# Task directions
Retype exactly the stretch of lines that begins at the line containing "The width and height of the screenshot is (605, 459)." and ends at the last line of the data, with no other lines.

□ □ □ □ □

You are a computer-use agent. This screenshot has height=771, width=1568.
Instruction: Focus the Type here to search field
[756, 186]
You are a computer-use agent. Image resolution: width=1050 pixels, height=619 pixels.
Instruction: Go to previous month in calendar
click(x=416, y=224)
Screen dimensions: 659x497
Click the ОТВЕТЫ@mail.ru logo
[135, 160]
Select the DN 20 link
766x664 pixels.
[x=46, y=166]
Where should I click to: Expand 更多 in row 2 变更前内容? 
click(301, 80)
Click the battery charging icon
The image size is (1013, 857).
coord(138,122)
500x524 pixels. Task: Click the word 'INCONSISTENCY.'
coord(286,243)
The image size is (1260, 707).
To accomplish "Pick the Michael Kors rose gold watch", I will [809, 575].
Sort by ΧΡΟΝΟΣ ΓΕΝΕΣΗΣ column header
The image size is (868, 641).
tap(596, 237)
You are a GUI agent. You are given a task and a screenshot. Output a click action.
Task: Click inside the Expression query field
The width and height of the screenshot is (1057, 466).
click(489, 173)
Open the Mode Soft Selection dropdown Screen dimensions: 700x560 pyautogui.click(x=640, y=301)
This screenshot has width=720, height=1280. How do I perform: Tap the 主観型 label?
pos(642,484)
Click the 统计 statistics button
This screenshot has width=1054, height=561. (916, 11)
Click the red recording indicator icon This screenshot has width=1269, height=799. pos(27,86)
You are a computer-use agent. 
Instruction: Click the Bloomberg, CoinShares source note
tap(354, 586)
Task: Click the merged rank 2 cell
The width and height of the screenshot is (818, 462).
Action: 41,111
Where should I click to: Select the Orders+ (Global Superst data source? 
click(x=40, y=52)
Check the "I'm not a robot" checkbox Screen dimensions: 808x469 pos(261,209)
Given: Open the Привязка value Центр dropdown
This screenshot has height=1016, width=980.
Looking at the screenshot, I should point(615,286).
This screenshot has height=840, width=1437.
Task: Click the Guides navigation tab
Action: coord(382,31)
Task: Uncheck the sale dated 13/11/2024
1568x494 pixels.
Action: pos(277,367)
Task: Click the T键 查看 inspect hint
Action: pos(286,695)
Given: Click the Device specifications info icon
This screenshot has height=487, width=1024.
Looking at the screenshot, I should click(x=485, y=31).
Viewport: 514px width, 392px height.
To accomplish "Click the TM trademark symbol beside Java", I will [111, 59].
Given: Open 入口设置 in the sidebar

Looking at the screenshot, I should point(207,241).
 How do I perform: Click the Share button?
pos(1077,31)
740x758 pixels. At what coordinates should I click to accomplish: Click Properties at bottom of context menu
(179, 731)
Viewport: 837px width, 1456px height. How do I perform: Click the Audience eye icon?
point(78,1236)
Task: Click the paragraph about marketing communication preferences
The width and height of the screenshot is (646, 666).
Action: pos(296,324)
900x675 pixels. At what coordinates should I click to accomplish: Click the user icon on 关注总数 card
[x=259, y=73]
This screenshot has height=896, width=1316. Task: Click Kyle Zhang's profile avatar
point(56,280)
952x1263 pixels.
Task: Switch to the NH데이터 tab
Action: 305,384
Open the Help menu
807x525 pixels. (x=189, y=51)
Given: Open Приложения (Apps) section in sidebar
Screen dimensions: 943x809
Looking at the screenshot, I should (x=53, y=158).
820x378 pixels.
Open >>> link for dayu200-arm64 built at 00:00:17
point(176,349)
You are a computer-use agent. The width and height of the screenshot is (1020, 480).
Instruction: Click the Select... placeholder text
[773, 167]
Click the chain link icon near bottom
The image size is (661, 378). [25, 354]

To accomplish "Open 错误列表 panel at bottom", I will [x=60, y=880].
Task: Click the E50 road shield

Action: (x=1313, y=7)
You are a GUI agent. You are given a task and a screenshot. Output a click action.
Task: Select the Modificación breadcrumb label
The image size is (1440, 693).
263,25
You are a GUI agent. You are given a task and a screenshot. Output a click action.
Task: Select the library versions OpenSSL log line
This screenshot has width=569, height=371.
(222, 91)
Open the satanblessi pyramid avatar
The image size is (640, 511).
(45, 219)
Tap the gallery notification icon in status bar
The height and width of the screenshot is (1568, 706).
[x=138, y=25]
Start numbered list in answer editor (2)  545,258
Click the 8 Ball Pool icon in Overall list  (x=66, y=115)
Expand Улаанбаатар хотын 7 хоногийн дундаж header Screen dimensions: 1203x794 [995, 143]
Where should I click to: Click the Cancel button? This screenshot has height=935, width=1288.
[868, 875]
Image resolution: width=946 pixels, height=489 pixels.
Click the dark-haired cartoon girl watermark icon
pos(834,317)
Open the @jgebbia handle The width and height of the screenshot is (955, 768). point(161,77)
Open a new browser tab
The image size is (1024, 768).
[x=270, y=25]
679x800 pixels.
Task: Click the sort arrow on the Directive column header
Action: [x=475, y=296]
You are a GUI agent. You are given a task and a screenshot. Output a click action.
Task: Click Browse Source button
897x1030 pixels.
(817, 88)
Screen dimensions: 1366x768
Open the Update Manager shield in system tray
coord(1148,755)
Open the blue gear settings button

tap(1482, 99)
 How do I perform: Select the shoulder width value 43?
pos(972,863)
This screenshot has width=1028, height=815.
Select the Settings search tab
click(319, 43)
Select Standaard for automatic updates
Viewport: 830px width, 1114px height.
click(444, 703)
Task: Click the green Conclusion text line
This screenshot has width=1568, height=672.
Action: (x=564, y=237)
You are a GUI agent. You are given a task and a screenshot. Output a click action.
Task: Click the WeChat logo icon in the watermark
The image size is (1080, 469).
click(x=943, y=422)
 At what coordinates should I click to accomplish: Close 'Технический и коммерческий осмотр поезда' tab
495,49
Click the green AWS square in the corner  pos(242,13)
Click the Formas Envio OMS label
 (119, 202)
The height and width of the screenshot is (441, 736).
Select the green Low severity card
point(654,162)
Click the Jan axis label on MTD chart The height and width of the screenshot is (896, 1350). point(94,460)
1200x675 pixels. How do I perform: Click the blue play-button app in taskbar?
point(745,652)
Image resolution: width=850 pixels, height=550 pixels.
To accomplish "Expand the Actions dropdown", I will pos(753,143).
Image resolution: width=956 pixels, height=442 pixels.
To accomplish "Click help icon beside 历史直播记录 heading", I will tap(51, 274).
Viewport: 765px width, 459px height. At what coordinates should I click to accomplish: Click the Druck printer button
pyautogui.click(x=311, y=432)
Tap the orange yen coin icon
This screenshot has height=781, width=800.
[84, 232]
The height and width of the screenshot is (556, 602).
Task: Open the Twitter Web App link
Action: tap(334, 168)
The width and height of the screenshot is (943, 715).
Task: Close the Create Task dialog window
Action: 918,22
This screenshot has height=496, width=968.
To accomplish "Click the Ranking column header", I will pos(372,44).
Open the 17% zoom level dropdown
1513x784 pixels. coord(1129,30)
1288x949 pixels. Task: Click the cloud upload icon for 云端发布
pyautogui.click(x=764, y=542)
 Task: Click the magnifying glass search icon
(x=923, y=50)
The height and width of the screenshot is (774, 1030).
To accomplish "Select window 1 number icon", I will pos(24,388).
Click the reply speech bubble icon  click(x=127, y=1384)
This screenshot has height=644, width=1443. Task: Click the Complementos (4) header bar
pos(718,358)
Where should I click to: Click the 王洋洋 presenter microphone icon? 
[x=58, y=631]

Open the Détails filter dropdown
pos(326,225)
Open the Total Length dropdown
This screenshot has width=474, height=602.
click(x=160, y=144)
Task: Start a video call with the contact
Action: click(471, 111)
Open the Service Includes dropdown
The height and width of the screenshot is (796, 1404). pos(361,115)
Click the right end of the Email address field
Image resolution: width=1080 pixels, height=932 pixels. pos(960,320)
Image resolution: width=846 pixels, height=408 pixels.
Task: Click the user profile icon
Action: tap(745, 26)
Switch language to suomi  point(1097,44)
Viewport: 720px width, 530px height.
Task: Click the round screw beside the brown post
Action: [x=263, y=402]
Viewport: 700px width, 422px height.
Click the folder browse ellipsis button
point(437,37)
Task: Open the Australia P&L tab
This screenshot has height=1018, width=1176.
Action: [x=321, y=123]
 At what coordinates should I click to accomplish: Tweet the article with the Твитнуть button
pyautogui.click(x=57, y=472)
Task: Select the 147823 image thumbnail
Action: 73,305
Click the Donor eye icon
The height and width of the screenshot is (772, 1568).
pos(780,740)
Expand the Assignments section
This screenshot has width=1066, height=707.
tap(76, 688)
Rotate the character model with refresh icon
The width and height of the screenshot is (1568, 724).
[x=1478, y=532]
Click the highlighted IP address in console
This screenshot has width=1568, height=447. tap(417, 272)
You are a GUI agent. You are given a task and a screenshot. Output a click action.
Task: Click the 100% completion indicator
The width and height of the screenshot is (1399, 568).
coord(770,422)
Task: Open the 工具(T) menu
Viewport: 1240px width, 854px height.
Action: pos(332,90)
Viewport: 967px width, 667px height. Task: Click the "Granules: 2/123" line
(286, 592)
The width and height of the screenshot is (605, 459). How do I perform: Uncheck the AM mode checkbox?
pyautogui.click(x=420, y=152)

□ □ □ □ □

# The answer
The width and height of the screenshot is (605, 459). How do I perform: Uncheck the AM mode checkbox?
pyautogui.click(x=420, y=152)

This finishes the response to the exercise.